*Task requirements*.
Find the line containing "[Facebook] (184, 2186)" in the material below, then please transcribe it and each line after it exactly, without the pictures.

*Input*.
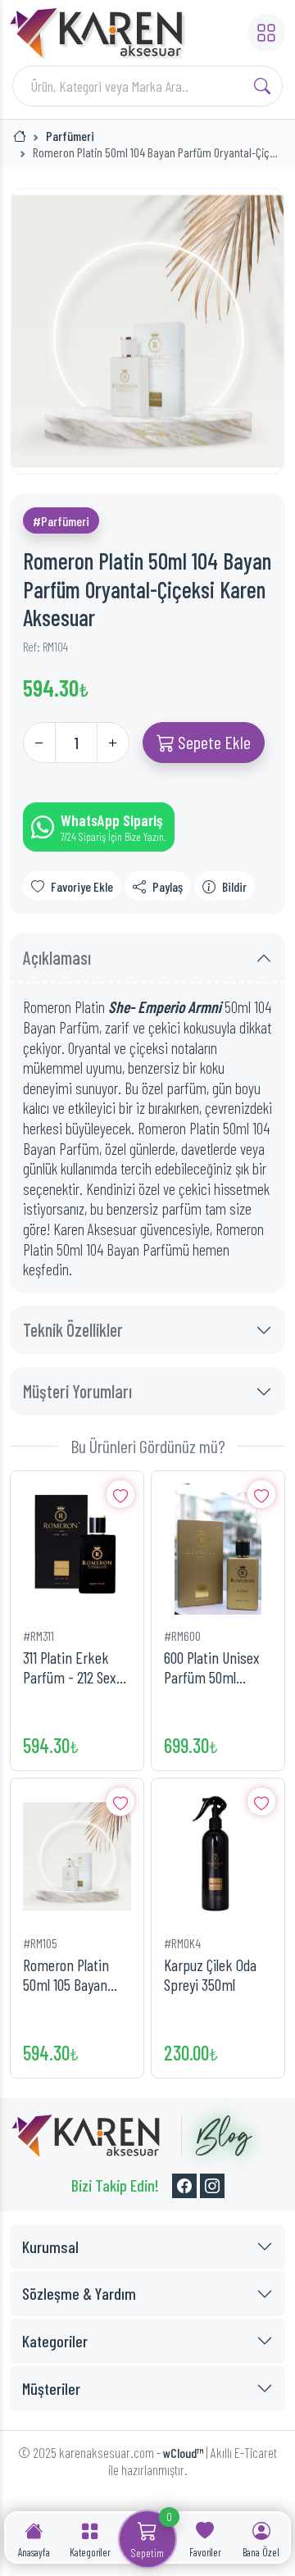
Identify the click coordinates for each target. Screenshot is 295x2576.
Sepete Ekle (213, 741)
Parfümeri (70, 135)
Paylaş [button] (167, 886)
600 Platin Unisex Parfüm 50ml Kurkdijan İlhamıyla (216, 1667)
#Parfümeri (61, 521)
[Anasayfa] (19, 135)
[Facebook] (184, 2186)
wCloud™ (183, 2452)
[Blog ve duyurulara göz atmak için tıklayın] (216, 2135)
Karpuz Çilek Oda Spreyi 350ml (210, 1975)
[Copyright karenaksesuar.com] (85, 2135)
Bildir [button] (234, 886)
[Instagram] (212, 2186)
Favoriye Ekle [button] (82, 886)
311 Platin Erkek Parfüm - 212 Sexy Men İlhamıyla (72, 1667)
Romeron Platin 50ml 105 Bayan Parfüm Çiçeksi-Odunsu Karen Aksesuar (68, 1975)
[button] (266, 33)
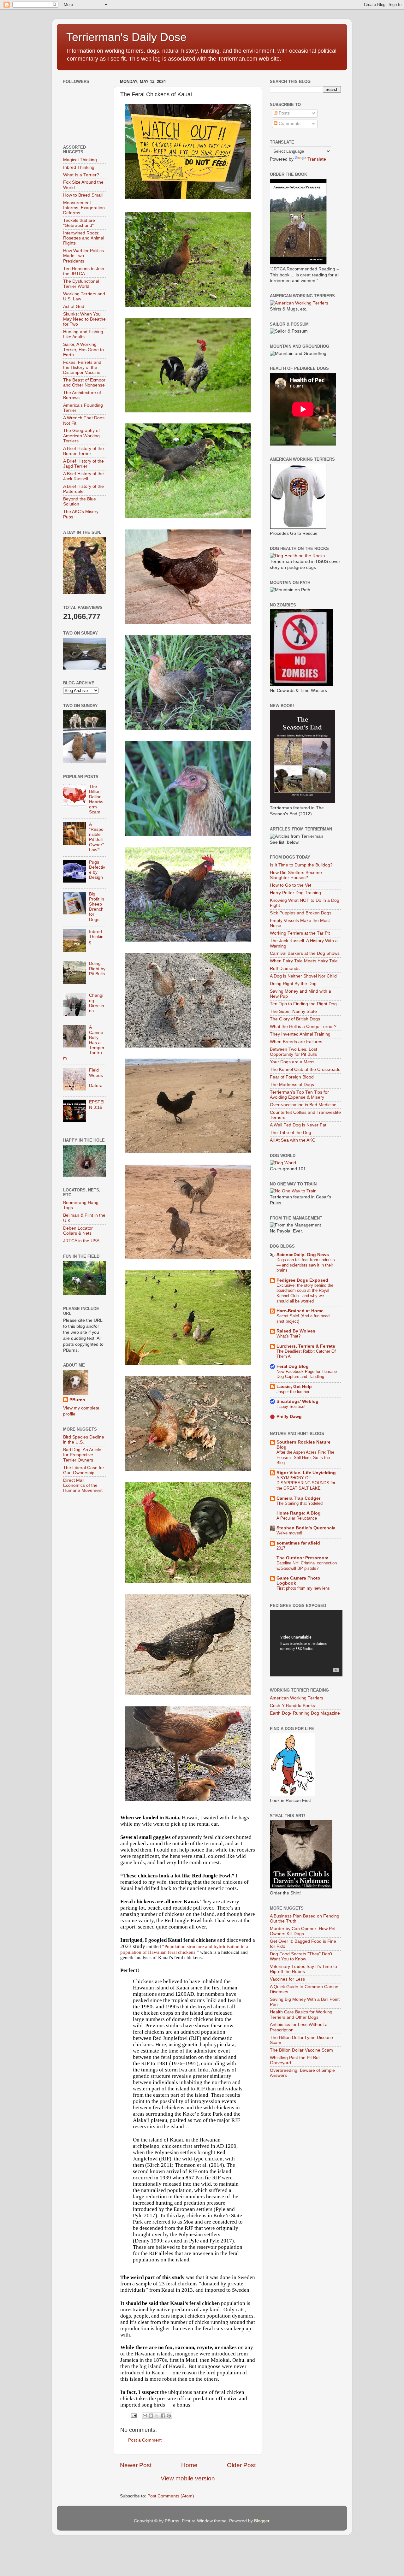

*Result for this task*.
[Facebook] (184, 2186)
wCloud™ (183, 2452)
[Blog ve duyurulara göz atmak için tıklayın] (216, 2135)
Karpuz Çilek Oda Spreyi 350ml (210, 1975)
[Copyright karenaksesuar.com] (85, 2135)
Bildir [button] (234, 886)
[Instagram] (212, 2186)
Favoriye Ekle [button] (82, 886)
311 Platin Erkek Parfüm - 212 Sexy Men İlhamıyla (72, 1667)
Romeron Platin 50ml 105 Bayan Parfüm Çiçeksi-Odunsu Karen Aksesuar (68, 1975)
[button] (266, 33)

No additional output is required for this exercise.